== Segment start ==
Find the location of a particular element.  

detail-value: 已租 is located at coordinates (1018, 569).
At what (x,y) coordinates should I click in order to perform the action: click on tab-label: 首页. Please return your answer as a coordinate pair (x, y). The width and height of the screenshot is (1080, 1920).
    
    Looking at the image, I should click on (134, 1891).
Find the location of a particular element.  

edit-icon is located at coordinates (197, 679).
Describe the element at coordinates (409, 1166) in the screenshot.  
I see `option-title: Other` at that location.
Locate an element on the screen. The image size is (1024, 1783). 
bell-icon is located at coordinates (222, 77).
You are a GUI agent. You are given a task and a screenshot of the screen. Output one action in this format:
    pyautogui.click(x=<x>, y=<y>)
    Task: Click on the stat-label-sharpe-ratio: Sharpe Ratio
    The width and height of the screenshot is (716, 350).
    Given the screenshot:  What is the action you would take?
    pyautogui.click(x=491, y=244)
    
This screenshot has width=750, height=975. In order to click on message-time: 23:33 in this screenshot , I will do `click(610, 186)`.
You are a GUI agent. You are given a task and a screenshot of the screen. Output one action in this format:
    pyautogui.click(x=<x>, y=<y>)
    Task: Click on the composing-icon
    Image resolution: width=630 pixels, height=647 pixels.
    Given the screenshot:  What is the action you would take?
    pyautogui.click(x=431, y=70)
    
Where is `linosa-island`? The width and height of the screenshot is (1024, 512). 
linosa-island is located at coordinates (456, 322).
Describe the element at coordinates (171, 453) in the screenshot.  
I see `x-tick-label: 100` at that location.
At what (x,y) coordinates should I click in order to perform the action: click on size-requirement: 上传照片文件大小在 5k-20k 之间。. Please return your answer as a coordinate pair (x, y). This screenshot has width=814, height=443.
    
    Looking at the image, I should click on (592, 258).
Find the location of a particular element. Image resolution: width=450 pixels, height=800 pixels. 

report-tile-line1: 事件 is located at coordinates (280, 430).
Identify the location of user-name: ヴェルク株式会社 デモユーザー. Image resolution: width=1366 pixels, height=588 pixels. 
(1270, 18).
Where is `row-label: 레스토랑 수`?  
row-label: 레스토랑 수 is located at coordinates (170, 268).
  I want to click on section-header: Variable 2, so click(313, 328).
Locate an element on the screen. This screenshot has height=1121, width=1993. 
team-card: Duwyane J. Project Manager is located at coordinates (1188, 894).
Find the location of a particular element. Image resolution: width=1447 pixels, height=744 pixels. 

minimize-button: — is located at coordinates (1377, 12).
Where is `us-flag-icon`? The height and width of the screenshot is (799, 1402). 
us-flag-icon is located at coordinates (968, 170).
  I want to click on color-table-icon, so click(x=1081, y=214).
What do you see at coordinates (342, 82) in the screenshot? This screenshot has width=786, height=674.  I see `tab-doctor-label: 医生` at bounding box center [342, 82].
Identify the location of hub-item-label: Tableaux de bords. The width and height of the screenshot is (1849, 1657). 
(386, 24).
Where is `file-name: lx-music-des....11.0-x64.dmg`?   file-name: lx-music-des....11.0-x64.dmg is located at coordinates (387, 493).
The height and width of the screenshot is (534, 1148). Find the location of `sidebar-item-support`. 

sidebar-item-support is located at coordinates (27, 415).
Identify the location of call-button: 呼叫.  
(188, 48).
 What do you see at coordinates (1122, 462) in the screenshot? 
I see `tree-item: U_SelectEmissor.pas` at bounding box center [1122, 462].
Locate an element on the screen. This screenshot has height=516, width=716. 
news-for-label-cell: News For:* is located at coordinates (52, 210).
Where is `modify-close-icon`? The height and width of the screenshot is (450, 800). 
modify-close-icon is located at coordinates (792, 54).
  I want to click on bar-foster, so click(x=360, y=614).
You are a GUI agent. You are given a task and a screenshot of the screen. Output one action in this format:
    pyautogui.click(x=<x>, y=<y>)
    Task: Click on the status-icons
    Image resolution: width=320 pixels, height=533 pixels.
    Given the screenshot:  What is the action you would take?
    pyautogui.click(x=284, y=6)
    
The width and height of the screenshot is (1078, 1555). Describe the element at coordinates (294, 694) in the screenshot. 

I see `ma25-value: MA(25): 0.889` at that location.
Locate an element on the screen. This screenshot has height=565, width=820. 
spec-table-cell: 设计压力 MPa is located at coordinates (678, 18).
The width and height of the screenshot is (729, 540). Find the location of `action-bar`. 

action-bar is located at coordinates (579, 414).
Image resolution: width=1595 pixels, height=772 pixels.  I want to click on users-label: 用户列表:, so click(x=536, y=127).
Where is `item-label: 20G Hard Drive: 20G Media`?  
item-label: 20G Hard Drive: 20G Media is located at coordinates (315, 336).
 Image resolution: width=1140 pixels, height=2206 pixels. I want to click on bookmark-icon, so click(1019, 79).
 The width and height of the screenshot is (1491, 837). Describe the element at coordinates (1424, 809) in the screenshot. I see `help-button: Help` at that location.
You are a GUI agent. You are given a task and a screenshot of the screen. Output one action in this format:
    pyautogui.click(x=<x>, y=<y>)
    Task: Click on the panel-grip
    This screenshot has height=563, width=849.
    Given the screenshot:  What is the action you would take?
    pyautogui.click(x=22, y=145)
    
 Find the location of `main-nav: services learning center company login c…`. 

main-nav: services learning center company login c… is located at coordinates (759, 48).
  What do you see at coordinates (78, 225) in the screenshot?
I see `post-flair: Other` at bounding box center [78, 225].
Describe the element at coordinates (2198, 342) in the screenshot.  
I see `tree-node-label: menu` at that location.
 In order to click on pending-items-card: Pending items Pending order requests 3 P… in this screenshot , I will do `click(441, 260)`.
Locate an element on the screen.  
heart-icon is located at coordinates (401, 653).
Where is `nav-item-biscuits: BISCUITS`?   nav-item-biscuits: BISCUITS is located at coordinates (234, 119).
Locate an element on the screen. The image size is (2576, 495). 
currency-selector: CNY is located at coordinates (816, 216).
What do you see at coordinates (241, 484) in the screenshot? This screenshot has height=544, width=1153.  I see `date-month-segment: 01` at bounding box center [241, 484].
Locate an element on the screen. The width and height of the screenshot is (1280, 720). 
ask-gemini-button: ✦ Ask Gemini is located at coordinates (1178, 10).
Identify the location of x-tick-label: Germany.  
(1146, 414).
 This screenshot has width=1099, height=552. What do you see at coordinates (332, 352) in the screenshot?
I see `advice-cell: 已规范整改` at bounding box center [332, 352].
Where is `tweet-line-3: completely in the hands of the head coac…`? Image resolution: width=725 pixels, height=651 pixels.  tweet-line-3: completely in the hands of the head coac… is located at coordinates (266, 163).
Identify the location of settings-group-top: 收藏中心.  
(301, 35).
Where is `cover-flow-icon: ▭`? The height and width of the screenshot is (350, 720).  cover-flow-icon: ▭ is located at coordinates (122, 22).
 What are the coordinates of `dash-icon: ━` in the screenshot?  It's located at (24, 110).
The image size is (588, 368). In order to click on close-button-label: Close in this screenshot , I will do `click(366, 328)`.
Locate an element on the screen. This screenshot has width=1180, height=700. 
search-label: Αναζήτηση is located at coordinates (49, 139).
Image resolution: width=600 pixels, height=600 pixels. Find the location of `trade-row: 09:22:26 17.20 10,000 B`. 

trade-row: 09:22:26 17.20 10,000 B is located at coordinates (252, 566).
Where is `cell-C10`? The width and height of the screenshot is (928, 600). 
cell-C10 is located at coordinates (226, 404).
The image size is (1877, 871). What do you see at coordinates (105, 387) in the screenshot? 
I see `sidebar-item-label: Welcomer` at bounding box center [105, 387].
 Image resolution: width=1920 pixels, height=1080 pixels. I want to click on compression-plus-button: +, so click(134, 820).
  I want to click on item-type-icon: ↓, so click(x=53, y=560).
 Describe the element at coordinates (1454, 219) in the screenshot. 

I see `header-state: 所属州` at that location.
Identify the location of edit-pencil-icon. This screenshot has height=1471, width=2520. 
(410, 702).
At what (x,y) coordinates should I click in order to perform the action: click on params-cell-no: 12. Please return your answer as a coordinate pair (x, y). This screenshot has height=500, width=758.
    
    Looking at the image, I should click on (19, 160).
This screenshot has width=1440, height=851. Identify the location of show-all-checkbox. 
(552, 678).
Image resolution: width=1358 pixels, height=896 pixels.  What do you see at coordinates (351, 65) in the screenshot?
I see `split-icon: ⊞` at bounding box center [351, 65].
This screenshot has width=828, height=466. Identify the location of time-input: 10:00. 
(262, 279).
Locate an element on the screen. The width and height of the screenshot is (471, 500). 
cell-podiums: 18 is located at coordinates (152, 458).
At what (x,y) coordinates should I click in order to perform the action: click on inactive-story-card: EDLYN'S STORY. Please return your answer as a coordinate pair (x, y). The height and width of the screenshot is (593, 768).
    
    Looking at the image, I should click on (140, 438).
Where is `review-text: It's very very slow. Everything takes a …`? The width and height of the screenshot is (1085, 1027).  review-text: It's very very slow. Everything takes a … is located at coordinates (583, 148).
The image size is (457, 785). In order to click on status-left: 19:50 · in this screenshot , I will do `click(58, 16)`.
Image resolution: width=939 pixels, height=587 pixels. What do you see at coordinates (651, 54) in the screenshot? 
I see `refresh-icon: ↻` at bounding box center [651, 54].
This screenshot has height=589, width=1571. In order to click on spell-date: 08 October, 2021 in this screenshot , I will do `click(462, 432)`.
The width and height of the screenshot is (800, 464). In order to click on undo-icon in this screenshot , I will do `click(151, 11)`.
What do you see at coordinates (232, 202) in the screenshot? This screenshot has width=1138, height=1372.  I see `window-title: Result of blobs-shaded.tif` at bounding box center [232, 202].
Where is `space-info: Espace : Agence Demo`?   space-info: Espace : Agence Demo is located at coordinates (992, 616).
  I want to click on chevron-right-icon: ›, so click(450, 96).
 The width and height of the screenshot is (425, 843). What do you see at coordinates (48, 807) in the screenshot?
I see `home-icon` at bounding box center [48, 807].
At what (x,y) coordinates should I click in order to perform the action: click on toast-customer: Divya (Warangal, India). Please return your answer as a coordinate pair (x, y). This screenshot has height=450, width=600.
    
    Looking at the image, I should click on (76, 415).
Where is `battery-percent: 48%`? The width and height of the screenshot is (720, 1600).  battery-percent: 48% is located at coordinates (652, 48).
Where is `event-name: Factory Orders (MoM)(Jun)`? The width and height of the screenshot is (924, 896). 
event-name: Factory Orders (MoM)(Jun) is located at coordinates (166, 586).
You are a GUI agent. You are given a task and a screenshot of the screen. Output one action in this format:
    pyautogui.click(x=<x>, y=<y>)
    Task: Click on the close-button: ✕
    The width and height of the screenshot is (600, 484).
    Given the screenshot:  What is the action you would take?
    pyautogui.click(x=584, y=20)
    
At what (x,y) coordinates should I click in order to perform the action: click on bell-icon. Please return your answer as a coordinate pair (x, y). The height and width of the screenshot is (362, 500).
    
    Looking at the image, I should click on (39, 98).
== Segment end ==
■ **What the task requires**: Reproduce the listing above verbatim, from the line containing "This screenshot has height=589, width=1571." up to and including the line containing "coordinates (652, 48).".

■ **Solution**:
This screenshot has height=589, width=1571. In order to click on spell-date: 08 October, 2021 in this screenshot , I will do `click(462, 432)`.
The width and height of the screenshot is (800, 464). In order to click on undo-icon in this screenshot , I will do `click(151, 11)`.
What do you see at coordinates (232, 202) in the screenshot? This screenshot has width=1138, height=1372.  I see `window-title: Result of blobs-shaded.tif` at bounding box center [232, 202].
Where is `space-info: Espace : Agence Demo`?   space-info: Espace : Agence Demo is located at coordinates (992, 616).
  I want to click on chevron-right-icon: ›, so click(450, 96).
 The width and height of the screenshot is (425, 843). What do you see at coordinates (48, 807) in the screenshot?
I see `home-icon` at bounding box center [48, 807].
At what (x,y) coordinates should I click in order to perform the action: click on toast-customer: Divya (Warangal, India). Please return your answer as a coordinate pair (x, y). This screenshot has height=450, width=600.
    
    Looking at the image, I should click on (76, 415).
Where is `battery-percent: 48%`? The width and height of the screenshot is (720, 1600).  battery-percent: 48% is located at coordinates (652, 48).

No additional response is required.